Mas tudo isso só é verdade se o operário está empregado; desempregado, fica à mercê da sorte e come o que lhe dão, o que mendiga ou... o que rouba – e se não encontra nada, simplesmente morre de fome, como já dissemos.

Por isso, aí se recorre a todos os expedientes: cascas de batatas, restos de legumes, vegetais apodrecidos16, tudo serve como alimento, recolhe-se tudo que pode conter um só átomo de substância comestível.

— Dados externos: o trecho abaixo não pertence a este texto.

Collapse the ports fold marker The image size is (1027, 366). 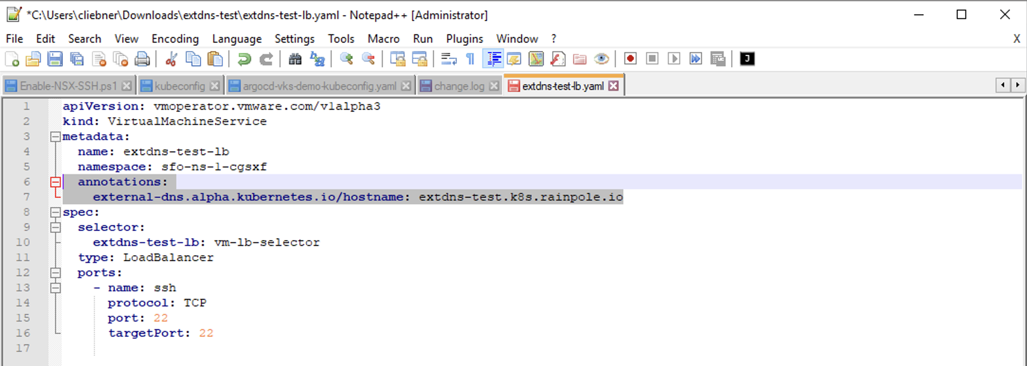[x=55, y=273]
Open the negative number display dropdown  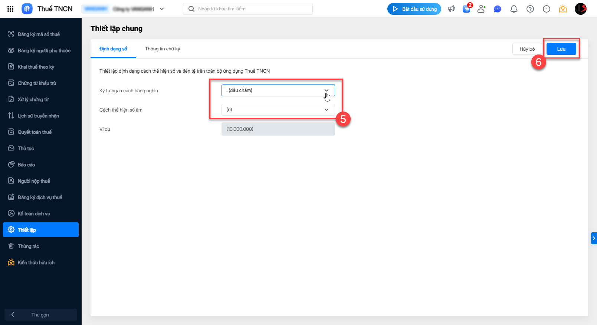[278, 110]
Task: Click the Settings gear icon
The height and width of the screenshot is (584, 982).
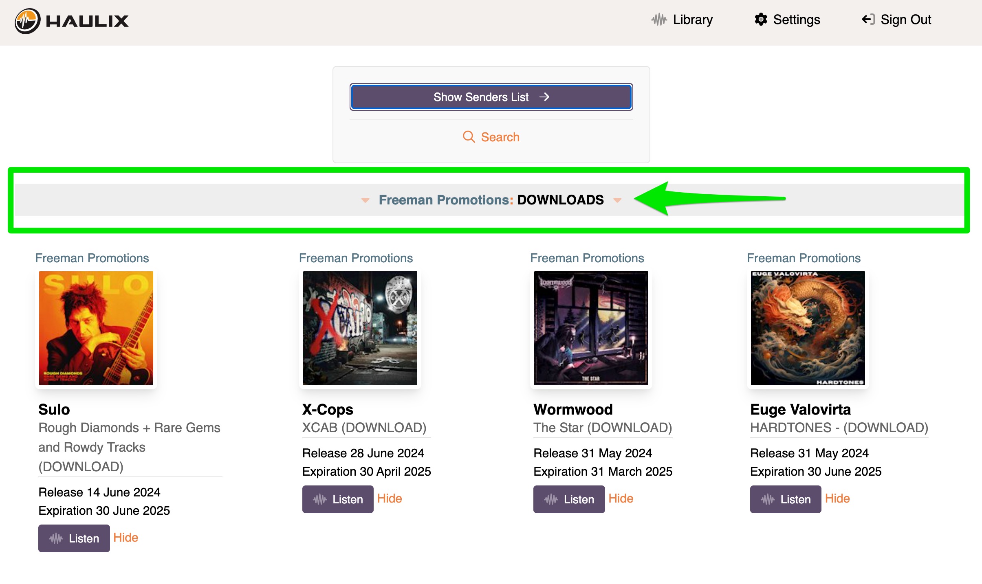Action: coord(760,20)
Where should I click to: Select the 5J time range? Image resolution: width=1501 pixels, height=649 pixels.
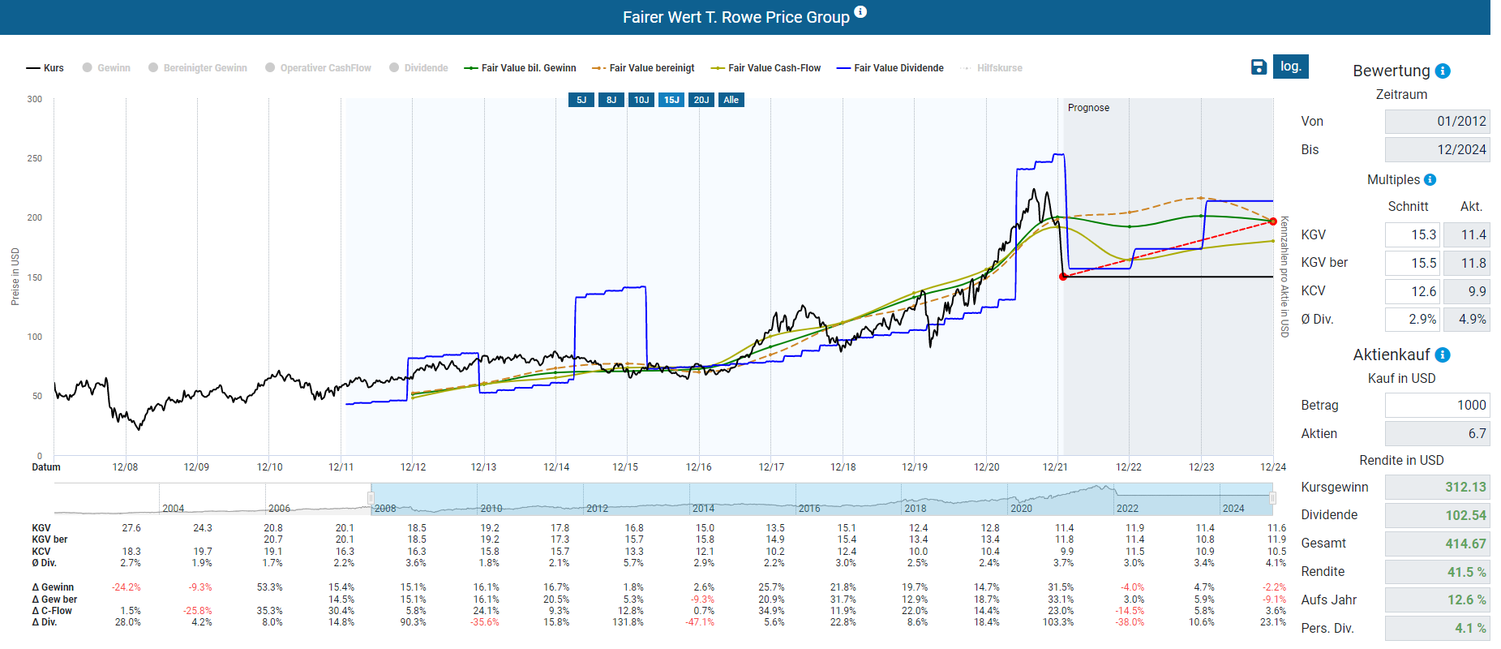click(x=581, y=100)
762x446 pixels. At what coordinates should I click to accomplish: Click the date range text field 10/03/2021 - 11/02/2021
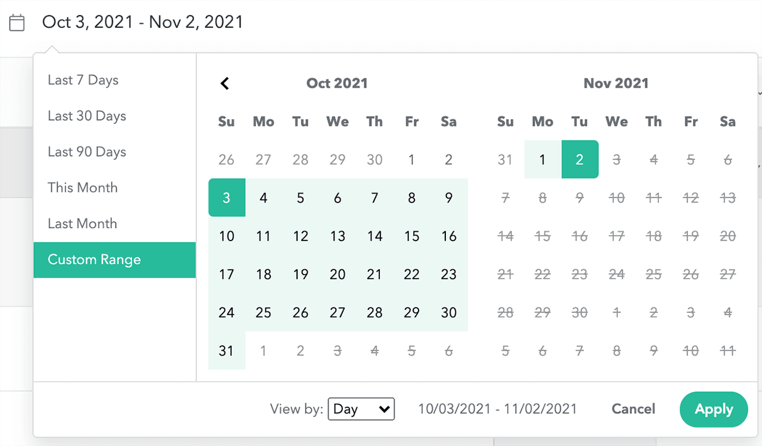pos(497,409)
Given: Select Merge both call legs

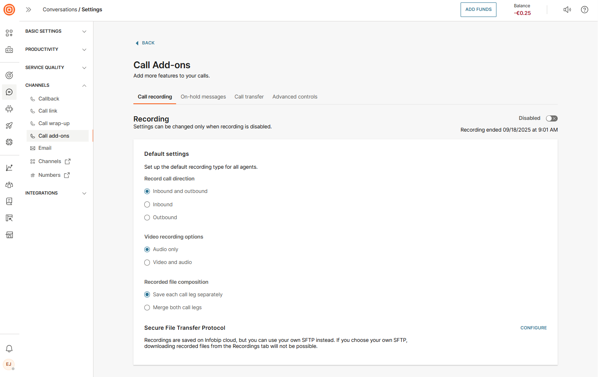Looking at the screenshot, I should [147, 308].
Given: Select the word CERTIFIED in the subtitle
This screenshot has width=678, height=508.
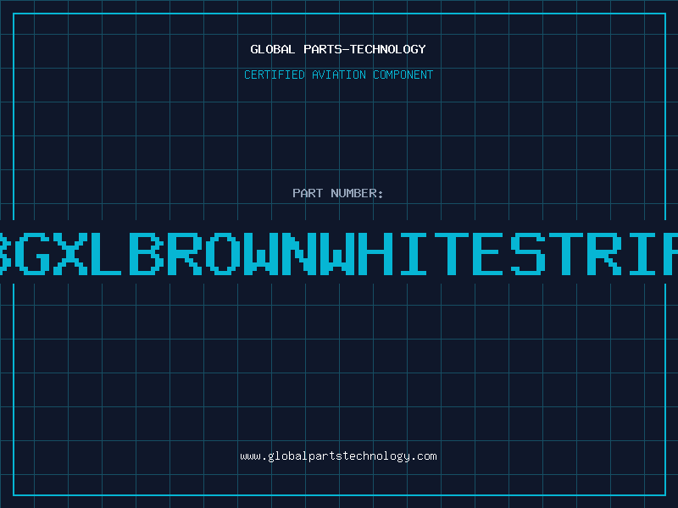Looking at the screenshot, I should tap(275, 75).
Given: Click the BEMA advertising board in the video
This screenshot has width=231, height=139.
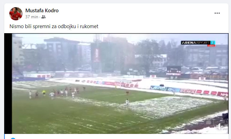Looking at the screenshot, I should coord(188,91).
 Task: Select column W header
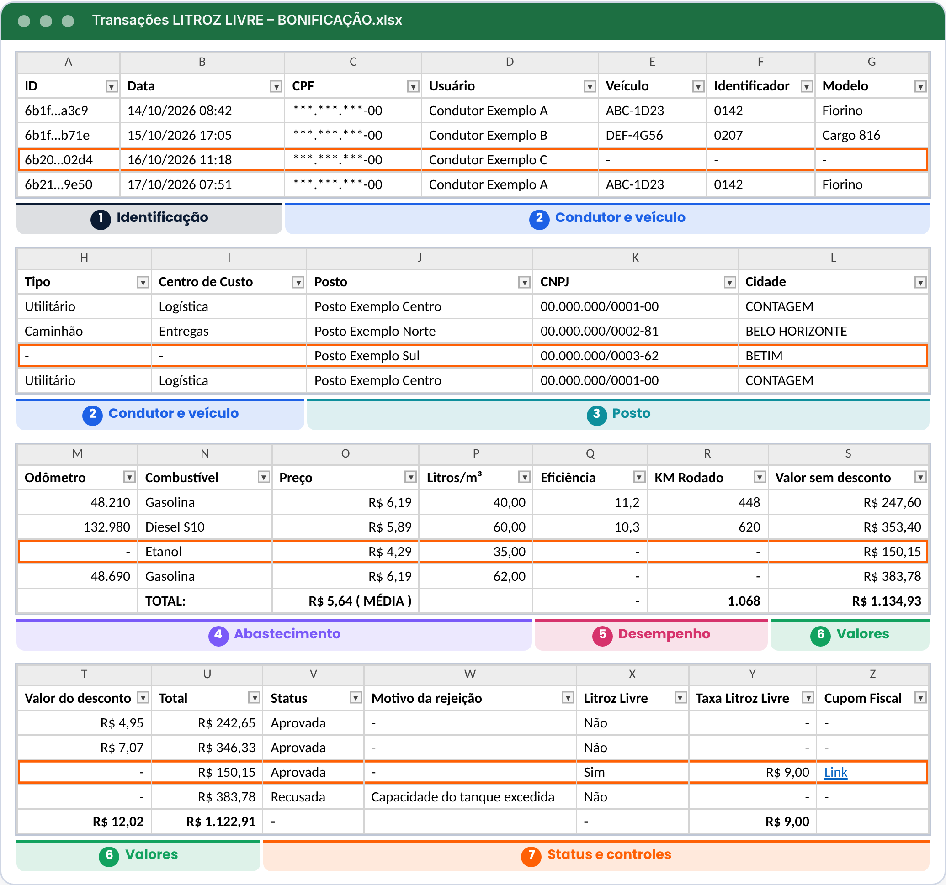(470, 674)
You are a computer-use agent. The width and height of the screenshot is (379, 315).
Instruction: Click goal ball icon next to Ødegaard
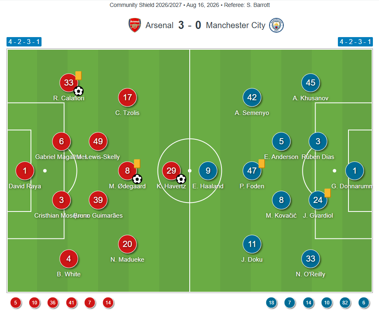[137, 179]
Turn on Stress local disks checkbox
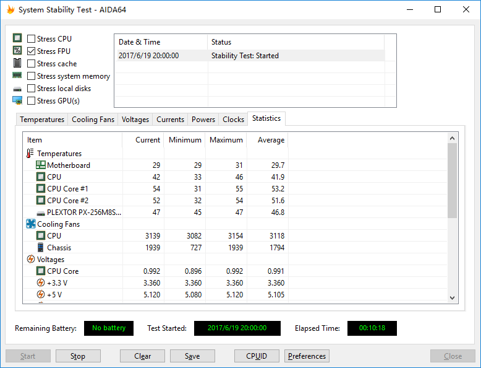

À guisa de conclusão, resumamos os fatos. As grandes cidades são habitadas principalmente por operários, já que, na melhor das hipóteses, há um burguês para dois, muitas vezes três e, em alguns lugares, quatro operários; esses operários nada possuem e vivem de seu salário, que, na maioria dos casos, garante apenas a sobrevivência cotidiana. A sociedade, inteiramente atomizada, não se preocupa com eles, atribuindo-lhes o encargo de prover suas necessidades e as de suas famílias, mas não lhes oferece os meios para que o façam de modo eficaz e permanente. Qualquer operário, mesmo o melhor, está constantemente exposto ao perigo do desemprego, que equivale a morrer de fome e são muitos os que sucumbem. Por regra geral, as casas dos operários estão mal localizadas, são mal construídas, malconservadas, mal arejadas, úmidas e insalubres; seus habitantes são confinados num espaço mínimo e, na maior parte dos casos, num único cômodo vive uma família inteira; o interior das casas é miserável: chega- -se mesmo à ausência total dos móveis mais indispensáveis. o vestuário dos operários também é, por regra geral, muitíssimo pobre e, para uma grande maioria, as peças estão esfarrapadas. A comida é frequentemente ruim, muitas vezes imprópria, em muitos casos – pelo menos em certos períodos – insuficiente e, no limite, há mortes por fome. A classe operária das grandes cidades oferece-nos, assim, uma escala de diferentes condições de vida: no melhor dos casos, uma existência momentaneamente suportável – para um trabalho duro, um salário razoável, uma habitação decente e uma alimentação passável (do ponto de vista do operário, é evidente, isso é bom e tolerável); no pior dos casos, a miséria extrema – que pode ir da falta de teto à morte pela fome; mas a média está muito mais próxima do pior que do melhor dos casos. e essa escala não se compõe de categorias fixas, que nos permitiriam dizer que esta fração da classe operária vive bem, aquela mal, enquanto as coisas permanecem como estão; ao contrário: se, no conjunto, alguns setores específicos gozam de vantagens sobre outros, a situação dos operários no interior de cada segmento é tão instável que qualquer trabalhador pode ter de percorrer todos os degraus da escala, do modesto conforto à privação extrema, com o risco da morte pela fome – de resto, quase todos os operários ingleses têm algo a dizer sobre notáveis mudanças do acaso. são as causas de tudo isso que agora examinaremos mais de perto.